O reencontro ocorre em um momento decisivo para uma agenda parlamentar extensa. Com as eleições se aproximando, Câmara e Senado reservaram duas janelas de votação — uma nesta semana e outra entre 31 de agosto e 3 de setembro — para tentar avançar em projetos antes da redução do quórum provocada pela campanha eleitoral.

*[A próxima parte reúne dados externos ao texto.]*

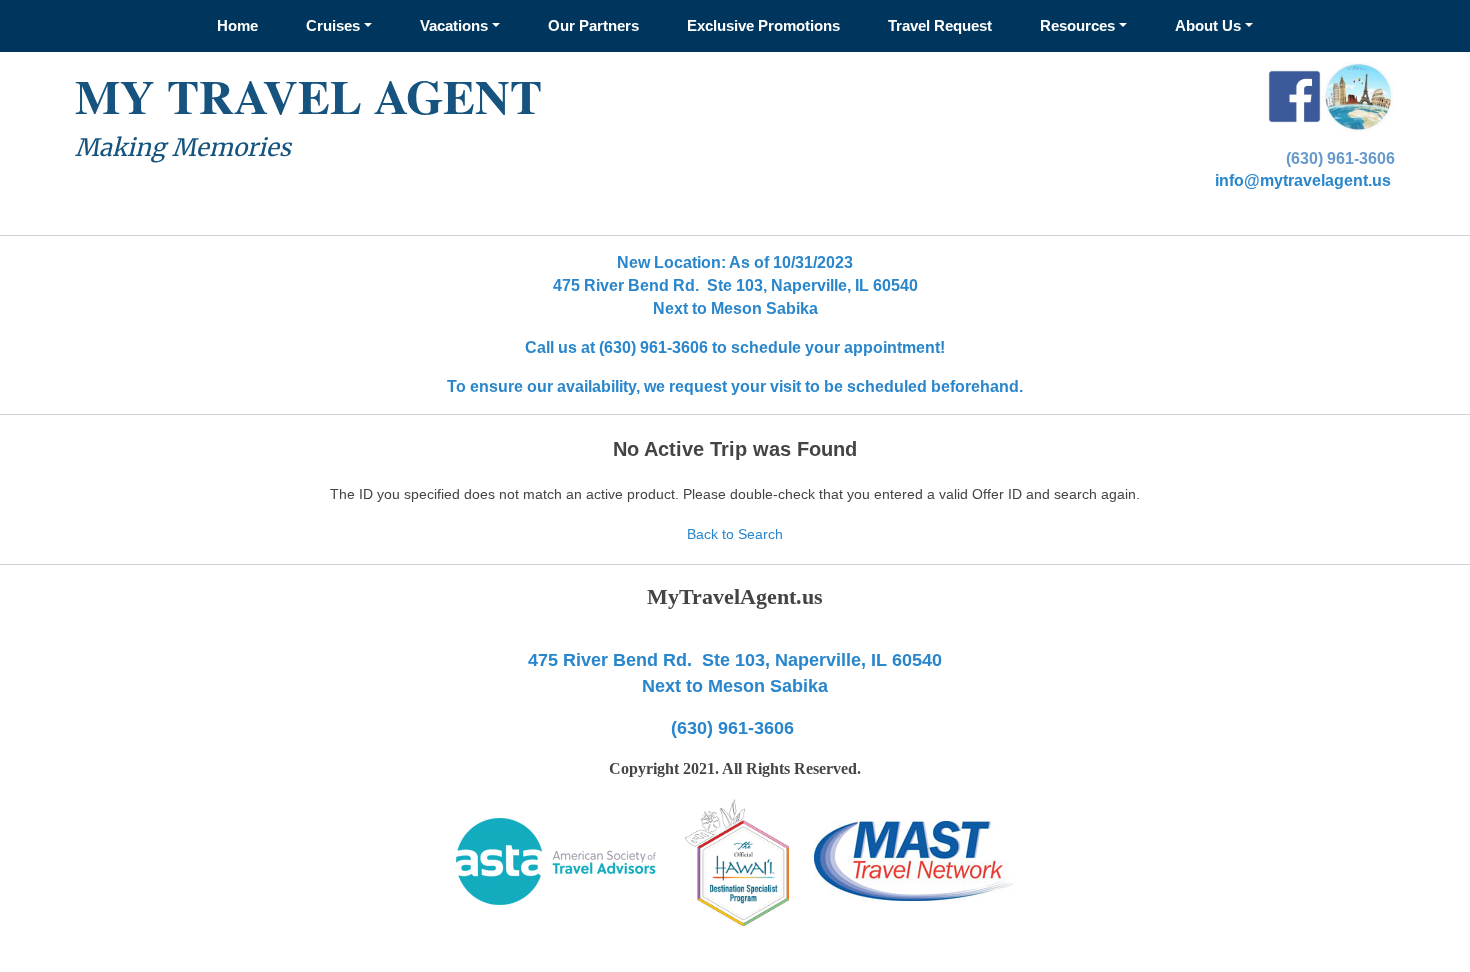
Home (237, 25)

Entre as prioridades do governo está a PEC que prevê o fim da escala 6×1, apresentada como uma das principais bandeiras de Lula para a campanha de reeleição. Apesar da expectativa do Palácio do Planalto, aliados de Alcolumbre não indicaram até o momento que o texto esteja entre as prioridades do presidente do Senado nos próximos dias. Lula, entretanto, reforçou publicamente a pauta ao defender, no Dia dos Pais, que trabalhadores tenham mais tempo para conviver com os filhos.
Em outra frente, Alcolumbre sinalizou disposição para avançar com o projeto que cria a Política Nacional de Minerais Críticos e Estratégicos, aprovado pela Câmara em maio e desde então parado no Senado. A proposta pretende estimular pesquisa, investimentos e industrialização de recursos como lítio, níquel, nióbio e terras raras, reduzindo a dependência da exportação de matérias-primas.

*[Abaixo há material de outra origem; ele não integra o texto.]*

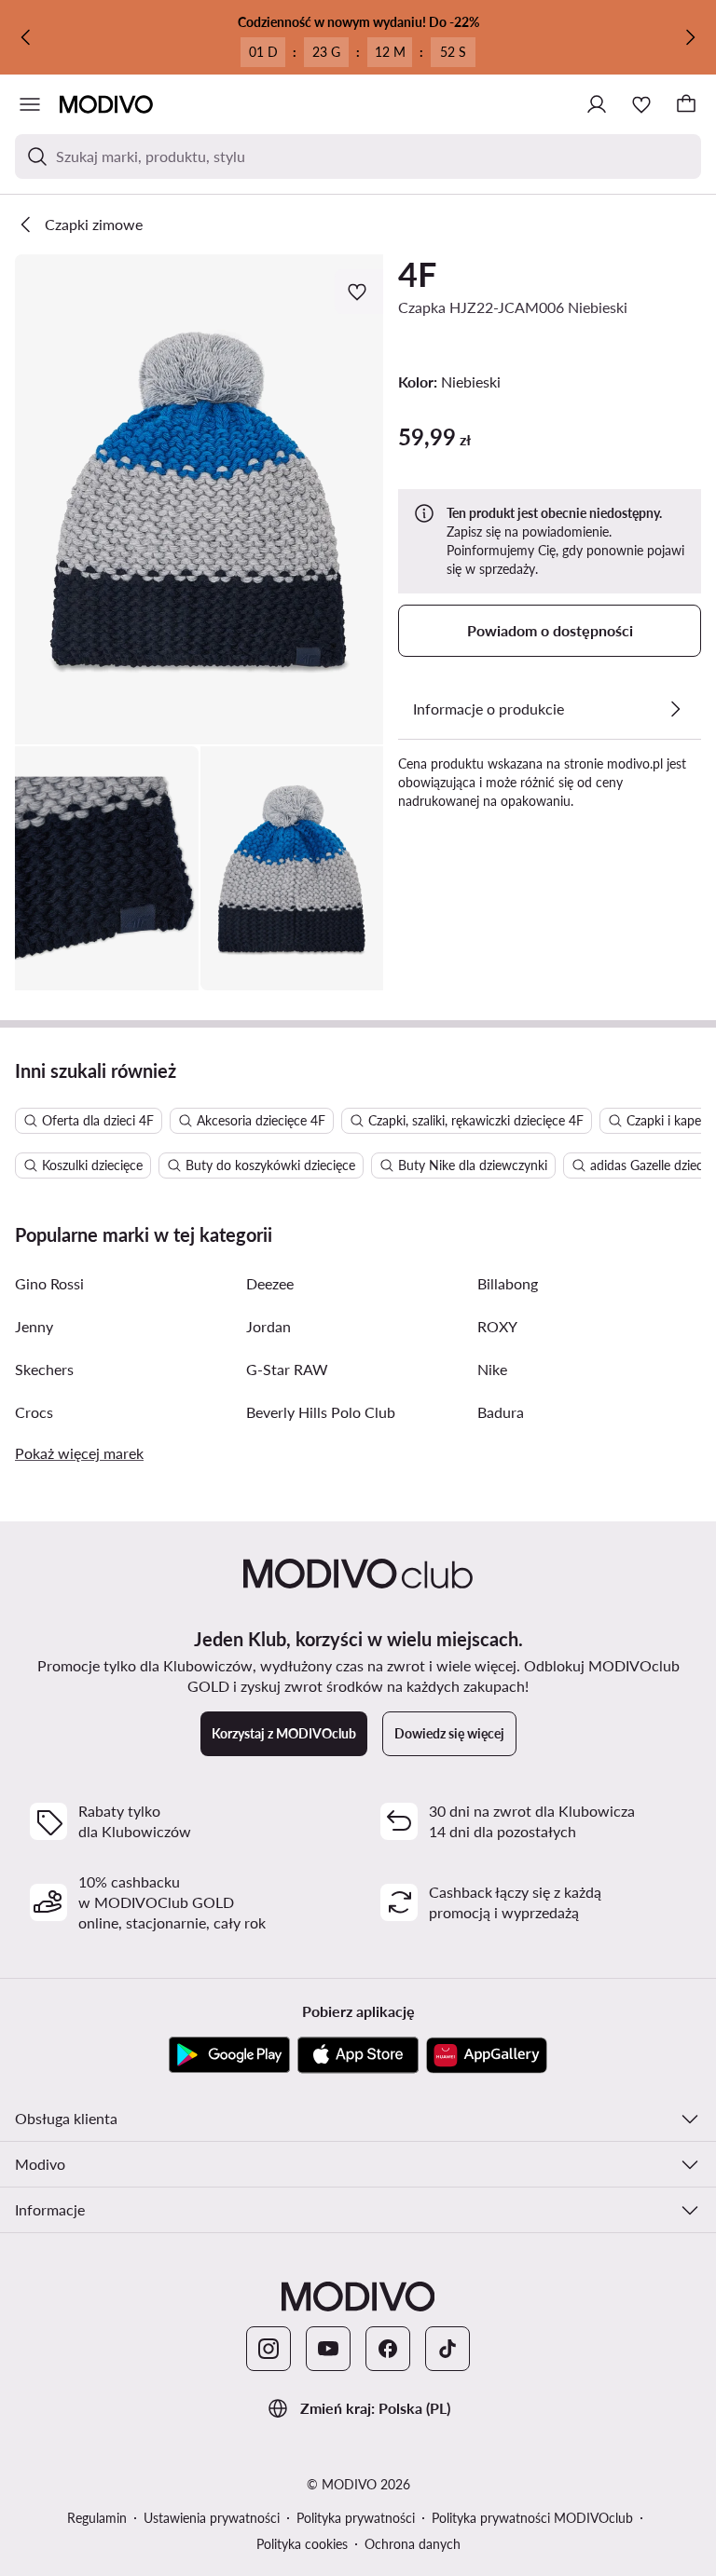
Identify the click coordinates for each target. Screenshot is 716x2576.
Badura (500, 1412)
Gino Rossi (49, 1283)
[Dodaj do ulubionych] (359, 291)
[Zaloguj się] (596, 104)
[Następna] (690, 37)
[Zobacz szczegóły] (675, 709)
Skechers (44, 1369)
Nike (492, 1369)
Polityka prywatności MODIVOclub (532, 2518)
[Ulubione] (641, 104)
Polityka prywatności (355, 2518)
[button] (199, 499)
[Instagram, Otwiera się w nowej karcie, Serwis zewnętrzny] (268, 2348)
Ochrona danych (413, 2544)
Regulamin (97, 2518)
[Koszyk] (686, 104)
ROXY (497, 1326)
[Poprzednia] (26, 37)
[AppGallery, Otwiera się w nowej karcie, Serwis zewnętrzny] (486, 2055)
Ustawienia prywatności (212, 2518)
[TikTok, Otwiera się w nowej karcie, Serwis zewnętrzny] (447, 2348)
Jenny (34, 1326)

O tema ganhou importância geopolítica diante da disputa internacional por minerais estratégicos e das negociações entre Brasil e Estados Unidos em torno do fornecimento desses recursos.
A pauta do Congresso inclui ainda a PEC da Segurança Pública, o Marco Legal da Inteligência Artificial, mudanças no regime do MEI e propostas relacionadas à desoneração da folha. Além disso, parlamentares precisarão votar a LDO de 2027, analisar 32 medidas provisórias e enfrentar dezenas de vetos presidenciais.
Nesse cenário, a reaproximação entre Lula e Alcolumbre pode facilitar a negociação de uma agenda que combina interesses do governo, demandas econômicas e projetos de forte repercussão social.